By 1988, Slamon and Ullrich looked to Genentech for support to take their promising experiment to the next level of development. Support was not forthcoming. Genentech was no longer focused on cancer drug development. Their oncology staff had been disbanded following the unsuccessful interferon-alfa trials.

Herceptin’s development languished until more dumb luck occurred. In late 1989, the mother of a senior Genentech vice president was diagnosed with breast cancer. “Just like that, one man flipped the switch on HER-2” and convinced his colleagues that HER-2 was worth Genentech’s investment. Again, and not for the last time, an unexpected player would rescue Herceptin.

It’s just sloppy reporting not mention this background and simply buy into the image of the “brave maverick doctor” whose work wasn’t appreciated by the NIH. Why did the NIH decide not to fund Slamon’s work? Without seeing the pink sheets (the summary statement that all applicants for a grant receive containing reviewers’ evaluations of the grant appplication), it’s impossible to know for sure. In the absence of having read Bazell’s book, however, I can still speculate a bit, at the risk of looking foolish. If, for example, Slamon and Ullrich (the latter of which was a Genentech scientist) had submitted their HER-2 grants around the time other researchers were having difficulty duplicating their results, the reviewers at the NIH study section responsible for reviewing Slamon’s grants would almost certainly have known about it. Moreover, if a pharmaceutical company had been developing Herceptin, it is possible that reviewers would have been less enthusiastic about it, wondering quite reasonably why the NIH should fund the development of this drug if Genentech would no longer do so. As much as I love a story of a scientific maverick overcoming the hidebound system (why else would Judah Folkman be one of my scientific heroes?), I’m not sure that Slamon’s case represents as pure an example of such a scientist as this article would have you believe. (Maybe I should get a copy of Bazell’s book and read it.)

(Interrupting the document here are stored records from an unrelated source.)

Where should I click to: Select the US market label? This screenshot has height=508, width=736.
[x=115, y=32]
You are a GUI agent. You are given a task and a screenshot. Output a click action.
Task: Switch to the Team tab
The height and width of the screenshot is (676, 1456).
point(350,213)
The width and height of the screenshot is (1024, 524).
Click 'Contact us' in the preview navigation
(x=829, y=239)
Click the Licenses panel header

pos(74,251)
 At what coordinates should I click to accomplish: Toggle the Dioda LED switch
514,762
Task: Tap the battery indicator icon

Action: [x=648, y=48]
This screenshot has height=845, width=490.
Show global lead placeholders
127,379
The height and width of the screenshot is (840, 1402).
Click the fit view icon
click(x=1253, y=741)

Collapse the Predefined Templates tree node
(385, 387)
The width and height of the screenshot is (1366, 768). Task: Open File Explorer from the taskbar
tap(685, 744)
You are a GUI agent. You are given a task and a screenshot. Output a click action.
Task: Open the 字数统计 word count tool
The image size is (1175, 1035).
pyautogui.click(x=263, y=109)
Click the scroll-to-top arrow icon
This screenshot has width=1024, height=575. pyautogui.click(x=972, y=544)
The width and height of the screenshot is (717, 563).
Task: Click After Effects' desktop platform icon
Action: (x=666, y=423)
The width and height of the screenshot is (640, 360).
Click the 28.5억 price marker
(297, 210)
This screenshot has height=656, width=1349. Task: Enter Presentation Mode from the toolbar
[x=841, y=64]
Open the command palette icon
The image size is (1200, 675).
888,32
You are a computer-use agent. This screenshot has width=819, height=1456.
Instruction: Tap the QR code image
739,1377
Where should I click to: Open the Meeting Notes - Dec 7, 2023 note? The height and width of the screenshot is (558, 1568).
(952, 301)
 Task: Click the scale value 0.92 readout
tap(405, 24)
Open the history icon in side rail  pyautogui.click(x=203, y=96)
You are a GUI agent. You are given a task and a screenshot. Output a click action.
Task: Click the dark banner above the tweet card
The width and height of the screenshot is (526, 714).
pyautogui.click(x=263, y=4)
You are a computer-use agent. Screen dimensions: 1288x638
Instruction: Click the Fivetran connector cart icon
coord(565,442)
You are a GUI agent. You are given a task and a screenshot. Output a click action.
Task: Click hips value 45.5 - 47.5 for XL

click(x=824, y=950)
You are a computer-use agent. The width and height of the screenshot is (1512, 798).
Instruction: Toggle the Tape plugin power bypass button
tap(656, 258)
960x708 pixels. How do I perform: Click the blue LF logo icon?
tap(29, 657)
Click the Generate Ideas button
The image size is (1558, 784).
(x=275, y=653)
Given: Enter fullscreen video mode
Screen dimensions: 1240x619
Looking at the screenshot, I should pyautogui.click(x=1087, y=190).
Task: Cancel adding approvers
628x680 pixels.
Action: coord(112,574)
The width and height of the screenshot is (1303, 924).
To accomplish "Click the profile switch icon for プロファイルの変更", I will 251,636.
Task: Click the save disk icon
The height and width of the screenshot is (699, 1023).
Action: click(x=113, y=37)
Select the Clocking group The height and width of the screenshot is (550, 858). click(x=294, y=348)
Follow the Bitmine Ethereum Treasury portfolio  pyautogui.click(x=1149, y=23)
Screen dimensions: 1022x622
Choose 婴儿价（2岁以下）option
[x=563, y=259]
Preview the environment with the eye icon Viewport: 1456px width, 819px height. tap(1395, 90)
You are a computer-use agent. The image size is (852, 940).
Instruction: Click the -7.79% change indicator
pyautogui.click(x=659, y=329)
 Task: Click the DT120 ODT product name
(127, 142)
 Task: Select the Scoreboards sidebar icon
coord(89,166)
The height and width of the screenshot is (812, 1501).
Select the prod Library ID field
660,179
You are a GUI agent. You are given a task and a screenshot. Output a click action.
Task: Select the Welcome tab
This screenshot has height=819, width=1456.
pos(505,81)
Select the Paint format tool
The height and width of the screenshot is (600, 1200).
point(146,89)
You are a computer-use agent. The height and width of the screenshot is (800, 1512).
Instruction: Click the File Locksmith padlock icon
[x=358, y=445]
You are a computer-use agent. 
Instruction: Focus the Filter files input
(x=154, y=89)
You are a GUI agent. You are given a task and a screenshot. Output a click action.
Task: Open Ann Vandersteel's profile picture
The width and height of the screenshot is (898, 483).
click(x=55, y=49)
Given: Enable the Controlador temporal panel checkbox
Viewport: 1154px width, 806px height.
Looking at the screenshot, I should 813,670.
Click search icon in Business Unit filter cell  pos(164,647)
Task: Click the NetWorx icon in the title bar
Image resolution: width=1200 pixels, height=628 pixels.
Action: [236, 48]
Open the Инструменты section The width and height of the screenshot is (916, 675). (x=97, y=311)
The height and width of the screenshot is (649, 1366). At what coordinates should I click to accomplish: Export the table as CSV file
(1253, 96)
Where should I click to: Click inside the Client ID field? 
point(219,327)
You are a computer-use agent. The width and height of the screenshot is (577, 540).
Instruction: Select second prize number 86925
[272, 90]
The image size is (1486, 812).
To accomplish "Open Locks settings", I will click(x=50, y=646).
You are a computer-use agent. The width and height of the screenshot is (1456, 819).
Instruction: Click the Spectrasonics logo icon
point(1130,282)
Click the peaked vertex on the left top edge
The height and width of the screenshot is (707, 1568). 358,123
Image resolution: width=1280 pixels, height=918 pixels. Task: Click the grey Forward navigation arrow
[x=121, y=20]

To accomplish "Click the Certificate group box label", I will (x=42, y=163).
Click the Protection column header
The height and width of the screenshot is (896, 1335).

It’s also rather odd that Kolata would focus on Slamon first. It is true that Herceptin represents the first successful example of a molecularly targeted therapy for breast cancer. (Well, not quite. One could equally well argue that the anti-estrogen drug Tamoxifen, which blocks the proliferative effect of estrogen due to its binding with its receptor, were the first.) However, only 20% of women with breast cancer can be expected to benefit from it, and it is an incredibly expensive drug, and it is not without its toxicities, the worst of which is toxicity to the heart, which precludes its use in many women with heart disease. In any event, the high cost of Herceptin (several thousand dollars a month, with the usual duration of treatment for breast cancer being one year). Indeed, when research suggested a benefit for extending the use of Herceptin for adjuvant therapy against early stage tumors, in contrast to its initial uses in more advanced tumors, some European governments balked at the cost.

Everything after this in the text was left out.